INSTRUCTIONS TO FOLLOW: Restate word for word the lines of the records below, starting at the line that contains "Image resolution: width=188, height=2576." and ending at the line that contains "[Subscribe]", with both of those lines included and nothing else.

ENTRIES PROVIDED:
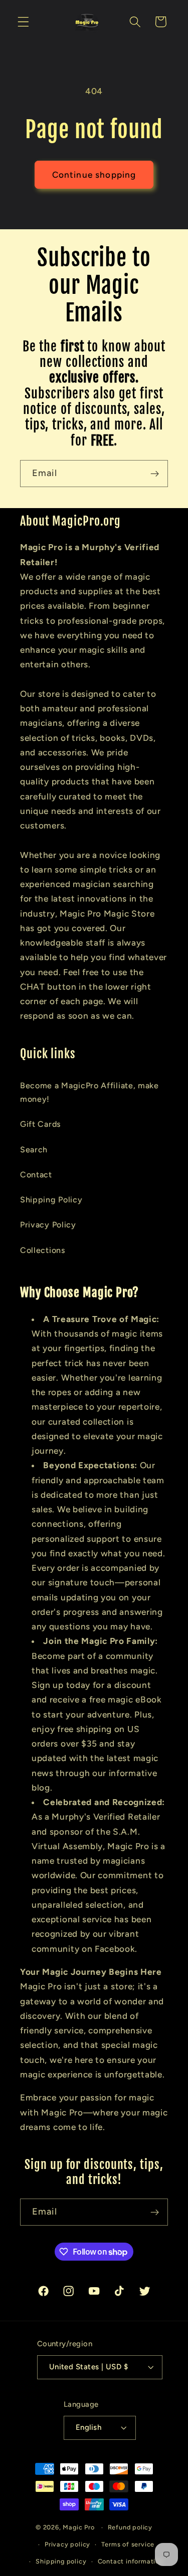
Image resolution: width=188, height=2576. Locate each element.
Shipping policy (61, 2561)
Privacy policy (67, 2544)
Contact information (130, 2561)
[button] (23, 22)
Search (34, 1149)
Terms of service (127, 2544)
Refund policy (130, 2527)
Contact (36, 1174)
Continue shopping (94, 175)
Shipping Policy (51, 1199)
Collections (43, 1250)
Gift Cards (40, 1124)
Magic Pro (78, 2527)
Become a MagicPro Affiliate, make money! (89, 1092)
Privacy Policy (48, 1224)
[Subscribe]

---

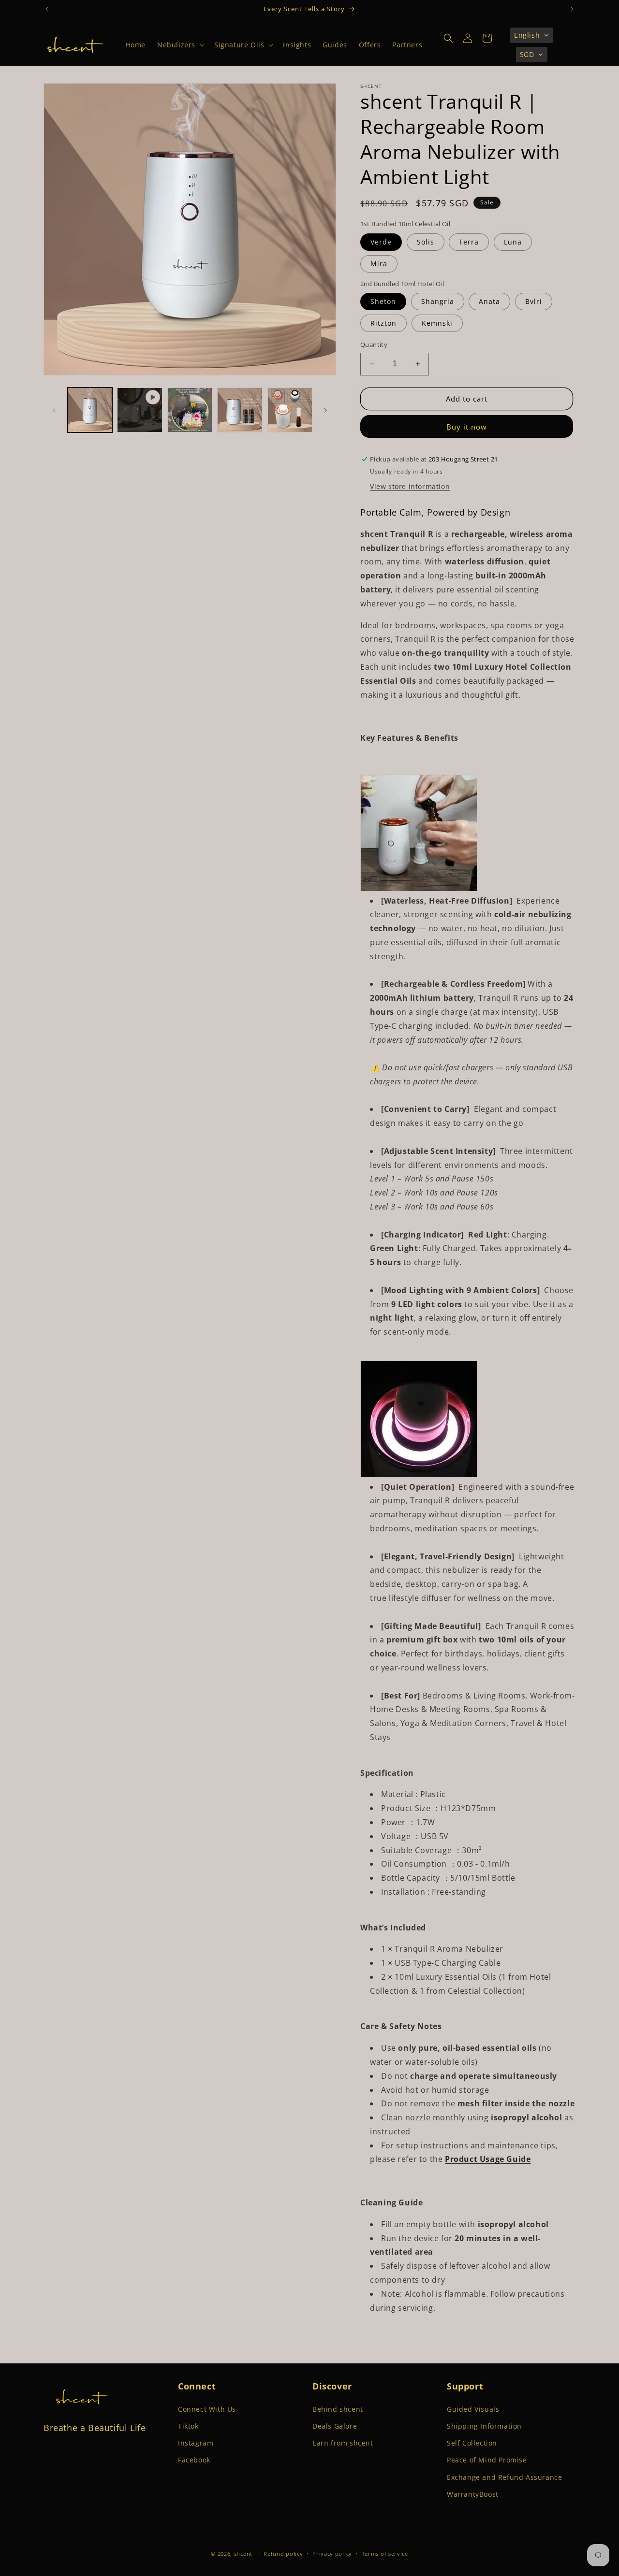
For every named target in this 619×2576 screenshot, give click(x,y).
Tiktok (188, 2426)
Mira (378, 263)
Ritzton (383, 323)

...

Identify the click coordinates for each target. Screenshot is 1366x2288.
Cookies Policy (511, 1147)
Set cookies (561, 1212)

RESULT:
Image resolution: width=188, height=2576. Locate each element.
Shipping policy (61, 2561)
Privacy policy (67, 2544)
Contact information (130, 2561)
[button] (23, 22)
Search (34, 1149)
Terms of service (127, 2544)
Refund policy (130, 2527)
Contact (36, 1174)
Continue shopping (94, 175)
Shipping Policy (51, 1199)
Collections (43, 1250)
Gift Cards (40, 1124)
Magic Pro (78, 2527)
Become a MagicPro Affiliate, make money! (89, 1092)
Privacy Policy (48, 1224)
[Subscribe]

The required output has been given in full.